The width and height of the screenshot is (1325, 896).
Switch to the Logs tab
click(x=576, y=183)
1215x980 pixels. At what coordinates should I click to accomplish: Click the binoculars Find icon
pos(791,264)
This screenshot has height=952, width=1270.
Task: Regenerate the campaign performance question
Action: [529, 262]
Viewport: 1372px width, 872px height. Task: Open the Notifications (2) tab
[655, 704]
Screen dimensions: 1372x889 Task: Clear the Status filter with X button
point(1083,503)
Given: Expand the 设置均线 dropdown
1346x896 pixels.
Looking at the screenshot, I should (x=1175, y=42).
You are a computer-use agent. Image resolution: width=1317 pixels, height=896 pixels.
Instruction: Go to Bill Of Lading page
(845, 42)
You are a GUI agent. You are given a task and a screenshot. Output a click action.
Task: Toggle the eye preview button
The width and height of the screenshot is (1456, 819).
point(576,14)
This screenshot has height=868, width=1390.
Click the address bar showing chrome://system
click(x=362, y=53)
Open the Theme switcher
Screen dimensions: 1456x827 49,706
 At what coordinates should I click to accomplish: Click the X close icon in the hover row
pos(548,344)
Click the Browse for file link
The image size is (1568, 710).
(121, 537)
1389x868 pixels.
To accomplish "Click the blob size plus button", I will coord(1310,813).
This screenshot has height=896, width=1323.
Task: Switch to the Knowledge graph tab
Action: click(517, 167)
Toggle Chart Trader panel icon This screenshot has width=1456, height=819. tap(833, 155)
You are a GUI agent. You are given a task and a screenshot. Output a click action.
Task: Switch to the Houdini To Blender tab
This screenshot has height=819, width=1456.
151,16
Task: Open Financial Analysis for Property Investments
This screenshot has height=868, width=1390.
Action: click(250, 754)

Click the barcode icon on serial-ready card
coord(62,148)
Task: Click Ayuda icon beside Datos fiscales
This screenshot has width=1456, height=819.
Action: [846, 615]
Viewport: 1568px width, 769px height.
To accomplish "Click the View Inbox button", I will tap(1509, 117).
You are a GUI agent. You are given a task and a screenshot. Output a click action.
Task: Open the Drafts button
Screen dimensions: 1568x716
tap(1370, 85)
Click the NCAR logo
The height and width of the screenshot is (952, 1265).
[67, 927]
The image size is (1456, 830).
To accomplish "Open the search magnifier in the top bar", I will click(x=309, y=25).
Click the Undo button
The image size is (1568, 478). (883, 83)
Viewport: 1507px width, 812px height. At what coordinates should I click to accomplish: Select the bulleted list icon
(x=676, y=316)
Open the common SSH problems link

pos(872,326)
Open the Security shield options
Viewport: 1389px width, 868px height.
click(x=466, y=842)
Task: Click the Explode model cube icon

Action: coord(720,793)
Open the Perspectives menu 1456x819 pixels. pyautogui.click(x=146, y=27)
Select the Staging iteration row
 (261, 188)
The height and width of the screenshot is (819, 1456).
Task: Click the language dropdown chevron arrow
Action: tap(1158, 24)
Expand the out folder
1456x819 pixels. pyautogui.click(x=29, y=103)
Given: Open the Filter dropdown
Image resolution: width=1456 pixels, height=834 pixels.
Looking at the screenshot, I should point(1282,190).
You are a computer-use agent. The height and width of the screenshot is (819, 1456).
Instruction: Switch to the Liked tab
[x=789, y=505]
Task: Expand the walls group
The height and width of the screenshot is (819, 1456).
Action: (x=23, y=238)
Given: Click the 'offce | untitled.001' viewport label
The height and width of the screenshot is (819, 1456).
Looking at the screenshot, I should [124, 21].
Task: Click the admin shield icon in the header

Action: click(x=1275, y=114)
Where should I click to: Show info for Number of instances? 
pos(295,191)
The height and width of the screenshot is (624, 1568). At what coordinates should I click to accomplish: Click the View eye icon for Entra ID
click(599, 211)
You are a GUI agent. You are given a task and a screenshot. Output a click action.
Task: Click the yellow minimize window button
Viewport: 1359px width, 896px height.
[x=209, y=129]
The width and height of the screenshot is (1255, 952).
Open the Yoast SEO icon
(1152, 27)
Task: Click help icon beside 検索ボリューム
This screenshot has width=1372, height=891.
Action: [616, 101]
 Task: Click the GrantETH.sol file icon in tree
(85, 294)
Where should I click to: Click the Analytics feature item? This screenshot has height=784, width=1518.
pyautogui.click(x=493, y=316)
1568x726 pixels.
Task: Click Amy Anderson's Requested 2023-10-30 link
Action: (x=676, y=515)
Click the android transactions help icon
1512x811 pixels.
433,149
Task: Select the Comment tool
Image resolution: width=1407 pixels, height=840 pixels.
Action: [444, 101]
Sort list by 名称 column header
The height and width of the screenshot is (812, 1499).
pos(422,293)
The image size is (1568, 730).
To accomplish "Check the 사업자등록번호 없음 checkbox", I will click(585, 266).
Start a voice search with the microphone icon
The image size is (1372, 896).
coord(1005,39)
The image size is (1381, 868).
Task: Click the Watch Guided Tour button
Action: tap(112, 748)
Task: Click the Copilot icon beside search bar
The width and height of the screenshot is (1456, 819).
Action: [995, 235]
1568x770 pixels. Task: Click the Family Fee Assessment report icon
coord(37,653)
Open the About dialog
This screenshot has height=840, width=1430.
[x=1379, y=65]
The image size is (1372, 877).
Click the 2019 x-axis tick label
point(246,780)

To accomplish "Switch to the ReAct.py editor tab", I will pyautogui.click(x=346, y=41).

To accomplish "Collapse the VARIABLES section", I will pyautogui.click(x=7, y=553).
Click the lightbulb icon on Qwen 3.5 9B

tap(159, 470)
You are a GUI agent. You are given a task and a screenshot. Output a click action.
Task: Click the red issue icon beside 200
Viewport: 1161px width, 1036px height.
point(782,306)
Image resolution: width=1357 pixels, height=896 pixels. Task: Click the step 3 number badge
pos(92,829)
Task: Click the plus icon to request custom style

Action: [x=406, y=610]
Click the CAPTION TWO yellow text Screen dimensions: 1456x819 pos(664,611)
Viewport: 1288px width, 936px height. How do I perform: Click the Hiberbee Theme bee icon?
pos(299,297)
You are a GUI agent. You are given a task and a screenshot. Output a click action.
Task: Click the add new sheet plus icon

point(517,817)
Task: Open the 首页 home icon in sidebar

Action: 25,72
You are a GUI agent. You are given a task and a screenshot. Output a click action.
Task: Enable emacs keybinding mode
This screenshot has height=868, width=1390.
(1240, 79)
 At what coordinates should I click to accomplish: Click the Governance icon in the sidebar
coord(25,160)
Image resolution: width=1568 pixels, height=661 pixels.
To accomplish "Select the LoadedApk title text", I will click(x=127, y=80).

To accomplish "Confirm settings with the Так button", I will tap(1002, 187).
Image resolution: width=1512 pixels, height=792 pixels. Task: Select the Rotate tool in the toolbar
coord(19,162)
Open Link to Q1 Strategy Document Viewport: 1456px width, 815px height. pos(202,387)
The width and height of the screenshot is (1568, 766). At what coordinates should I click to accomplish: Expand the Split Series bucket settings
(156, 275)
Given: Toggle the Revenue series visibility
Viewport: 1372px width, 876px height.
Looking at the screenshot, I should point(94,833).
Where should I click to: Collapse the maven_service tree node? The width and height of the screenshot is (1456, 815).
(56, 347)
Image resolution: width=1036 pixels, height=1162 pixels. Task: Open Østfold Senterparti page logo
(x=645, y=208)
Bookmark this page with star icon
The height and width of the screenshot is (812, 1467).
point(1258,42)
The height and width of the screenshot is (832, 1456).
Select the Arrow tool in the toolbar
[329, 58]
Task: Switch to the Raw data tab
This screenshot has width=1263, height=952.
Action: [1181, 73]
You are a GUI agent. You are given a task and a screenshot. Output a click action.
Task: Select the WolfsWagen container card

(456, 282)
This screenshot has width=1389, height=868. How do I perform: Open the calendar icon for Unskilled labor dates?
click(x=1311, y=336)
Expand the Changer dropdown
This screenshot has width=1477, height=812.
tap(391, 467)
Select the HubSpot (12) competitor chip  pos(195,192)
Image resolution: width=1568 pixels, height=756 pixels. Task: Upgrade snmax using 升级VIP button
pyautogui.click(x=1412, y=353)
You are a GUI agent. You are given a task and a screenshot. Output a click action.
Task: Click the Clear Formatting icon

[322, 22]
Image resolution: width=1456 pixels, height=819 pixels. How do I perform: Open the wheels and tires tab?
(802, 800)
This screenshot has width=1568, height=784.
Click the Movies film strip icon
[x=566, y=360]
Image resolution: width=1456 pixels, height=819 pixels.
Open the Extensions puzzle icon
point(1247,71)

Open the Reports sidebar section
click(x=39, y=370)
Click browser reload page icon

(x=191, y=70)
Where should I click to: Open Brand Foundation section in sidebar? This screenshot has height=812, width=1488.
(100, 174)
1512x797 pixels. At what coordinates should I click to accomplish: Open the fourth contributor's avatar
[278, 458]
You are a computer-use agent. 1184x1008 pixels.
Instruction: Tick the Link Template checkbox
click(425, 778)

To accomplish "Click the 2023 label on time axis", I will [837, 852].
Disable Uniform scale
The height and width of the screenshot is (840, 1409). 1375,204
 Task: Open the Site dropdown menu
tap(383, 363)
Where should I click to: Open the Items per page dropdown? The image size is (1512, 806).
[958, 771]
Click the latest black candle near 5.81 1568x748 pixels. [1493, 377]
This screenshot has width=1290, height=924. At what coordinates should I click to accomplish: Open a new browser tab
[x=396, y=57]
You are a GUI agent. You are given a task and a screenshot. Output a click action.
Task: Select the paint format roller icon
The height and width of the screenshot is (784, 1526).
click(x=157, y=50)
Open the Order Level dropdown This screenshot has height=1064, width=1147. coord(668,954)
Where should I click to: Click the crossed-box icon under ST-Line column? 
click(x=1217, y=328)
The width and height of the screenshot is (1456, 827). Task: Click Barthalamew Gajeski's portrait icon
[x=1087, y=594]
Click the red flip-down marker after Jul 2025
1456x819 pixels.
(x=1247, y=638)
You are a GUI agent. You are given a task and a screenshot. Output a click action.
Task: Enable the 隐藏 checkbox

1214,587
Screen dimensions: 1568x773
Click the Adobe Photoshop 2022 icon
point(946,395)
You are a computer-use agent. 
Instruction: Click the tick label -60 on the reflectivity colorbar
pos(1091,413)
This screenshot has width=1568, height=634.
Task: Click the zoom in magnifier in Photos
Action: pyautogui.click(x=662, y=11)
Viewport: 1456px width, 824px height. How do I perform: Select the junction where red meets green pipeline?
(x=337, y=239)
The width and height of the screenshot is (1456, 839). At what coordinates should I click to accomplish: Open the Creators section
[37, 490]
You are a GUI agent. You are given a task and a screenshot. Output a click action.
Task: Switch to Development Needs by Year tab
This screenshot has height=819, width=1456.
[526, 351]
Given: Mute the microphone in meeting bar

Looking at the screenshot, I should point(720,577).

•••••

*What the exercise asks*
Among the lines of the listing above, which ones contain the word "beside"? Show them.

*Solution to this task*
Task: Click Ayuda icon beside Datos fiscales
Task: Click help icon beside 検索ボリューム
Task: Click the Copilot icon beside search bar
Task: Click the red issue icon beside 200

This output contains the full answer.